## [Task description]
Transcribe, word for word and without additions, each line below from the one containing "Screenshot is 286x2576." through the one containing "RICHIEDI UN PREVENTIVO", both ends included.

## [The data]
- - -
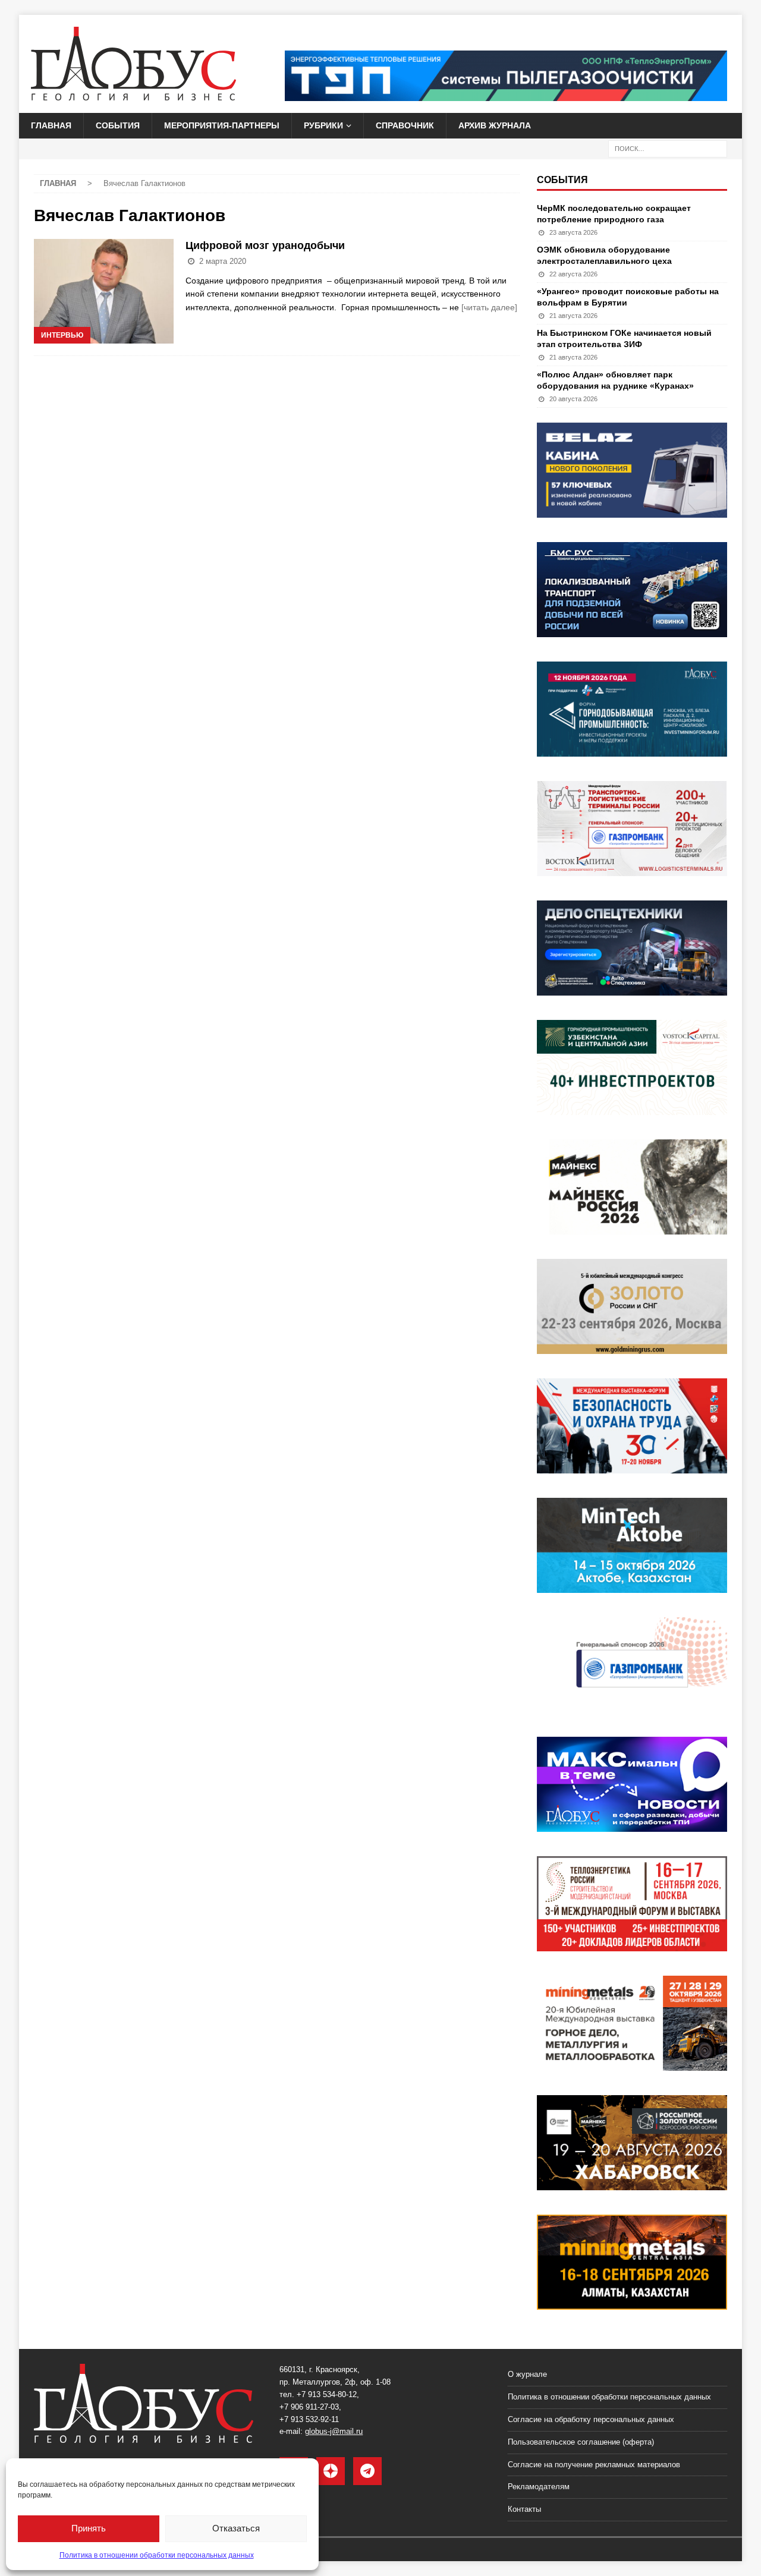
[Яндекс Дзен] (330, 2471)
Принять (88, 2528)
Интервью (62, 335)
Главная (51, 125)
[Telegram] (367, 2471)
- - -
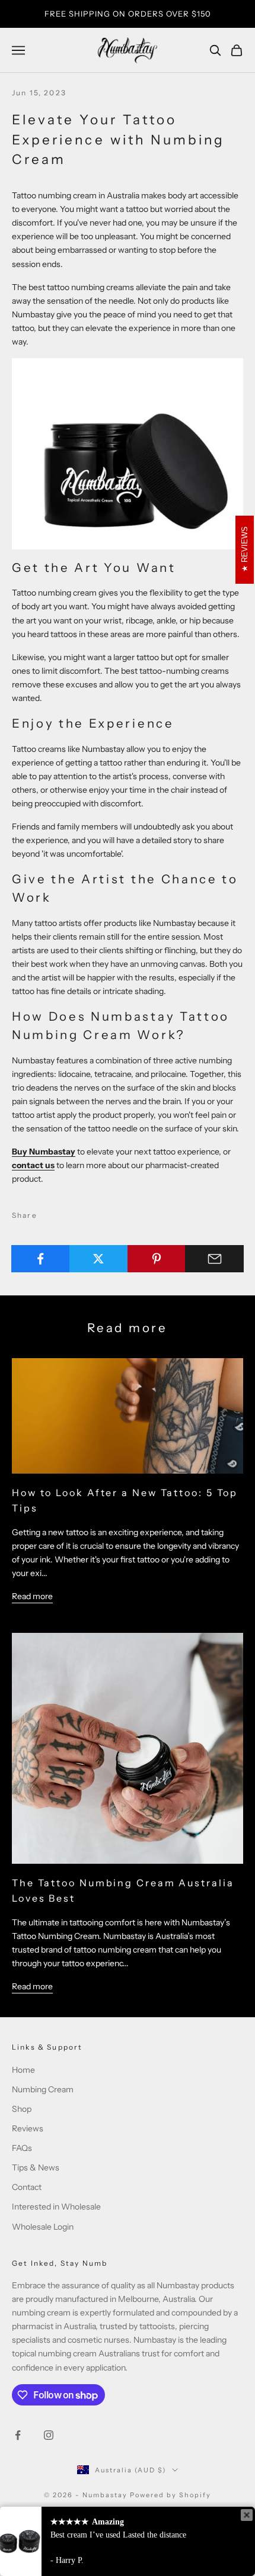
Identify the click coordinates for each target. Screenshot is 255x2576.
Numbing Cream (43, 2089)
- - -
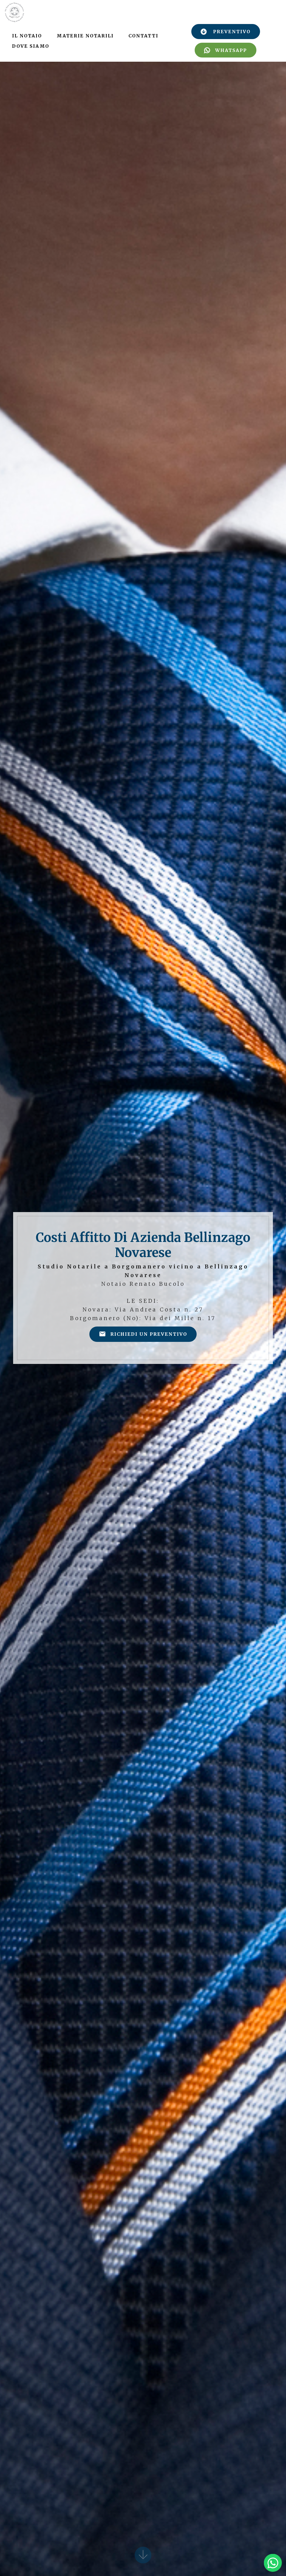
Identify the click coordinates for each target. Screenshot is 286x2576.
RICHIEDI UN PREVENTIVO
- - -
## [Response]
Identify the click coordinates for each target. Screenshot is 286x2576.
RICHIEDI UN PREVENTIVO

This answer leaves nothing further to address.